Thank you very much unlisted a very pressing questions, I have to say, this is exactly the sort of discussions we were hoping to stimulate, in the original format of this conference, we were all going to be in a single room and sort of, but i think, you know, we have communicated and form links, and, you know, sort of got into one another’s space and heads. And I think that is exactly what we want. And hopefully this communication will continue online, you know, we can have further smaller groups that we can have specific areas that we can investigate, and let’s say half an hour video, and so on, so forth, right? To come up with the ideas because we’ve got the funds, it’s the only thing that we’re spending money on, we’re not spending it on booze, we’re not spending on travel, or on, you know, accommodation, things like that, so that we can continue with these conversations in that way. So all you got to do is drop me a line, we’ll try and you know, accommodate that Twimbit is there to help us create podcasts blogs, little further discussions. You know, I can come up with more specific things that let’s say Sudip then he or he answers it. Also Sudip himself puts further blogs on his little thumbnail you notice that all of us have little thumbnail boxes on our Aidigecon website into which we can funnel not just the talks that we’ve had the YouTube videos and all that we can put other stuff into it. So we’ve got just one more thing. I think we’ve exhausted people’s capability of sitting in one place for what is it four hours five hours?

Harald Stieber

if you admit I would have a last curveball to participants going into tomorrow’s discussion on AI and quite philosophical topics.
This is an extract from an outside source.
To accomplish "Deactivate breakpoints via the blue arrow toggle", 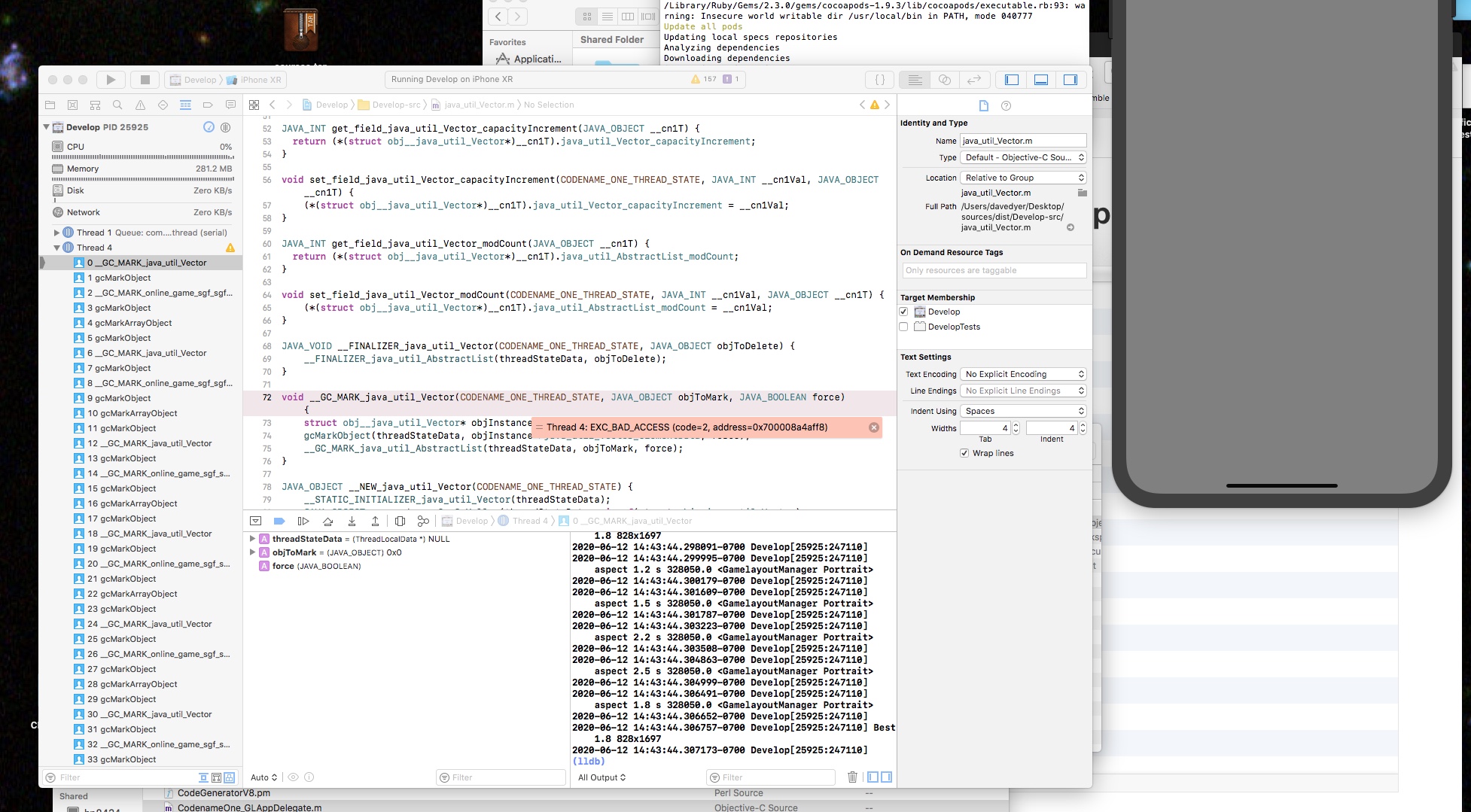I will [x=279, y=520].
And it’s another of these questions. So I was not very successful maybe in presenting that the, in our study, we had confirmation that we may have, the digital economy maybe showing us actually at the end of this trend to commodification of everything. So we had a secular trend, that everything becomes a commodity, I think digital goes in reverse. Yeah, because people get the values from being part of a particular network. And if you try to rip them out of the concept, you destroy much of the value, you know, you either buy a whole team or not, but you cannot buy an individual member and get the value of the team. It’s not possible. And actually, my, you know, I think the human being in the long term wants to create the economy and the universe in his picture. You know, I mean, this is not a religious statement, I really think we try to create our environment in our in a way that relates to us, because from psychology, I think it is long known that, that if you rip things out of context, people, people go crazy, you know, I mean, people need to relate to their environment in a way that they understand, you know what to think they understand because we tell us. So I wanted to give this to going into tomorrow, when we talk about AI and more human economy in this sense, where this everything can become a commodity was actually not really relating to us. That’s not us. It’s not, it’s not how we function as human beings and in society. So as a question to going into tomorrow.

Sheri Markose

No, I think the point that you made about how price is not everything. And secondly, that profit maximisation may not be the Schumpeter pointed out, we don’t really know all those bits. And what really, what we knew was perhaps only our cost, the duality doesn’t always hold. That’s a very good point you made. And so internet and the session tomorrow afternoon would be just as intense because we brought some very big brains to talk about this embodiment is embodied cognition is very high upon Karl Friston and list of things and you know, active inference, and so on. So it’ll all come up again, tomorrow. So join us again tomorrow and I think we completely lose lost a lot of our external audience. Because it’s, really quite long session, quite intense one. So it only remains for me to thank all of you. That is wonderful. I really think we fulfilled many of our ambitions of being of banging heads together, and hope to see you tomorrow. We have a session starting at 9:30 on the application of FinTech and so on to overcome issues such as financial exclusion, sustainable development, so on and so hope to see you there then. It’s not late in the afternoon. Thank you very much again, and goodbye for now.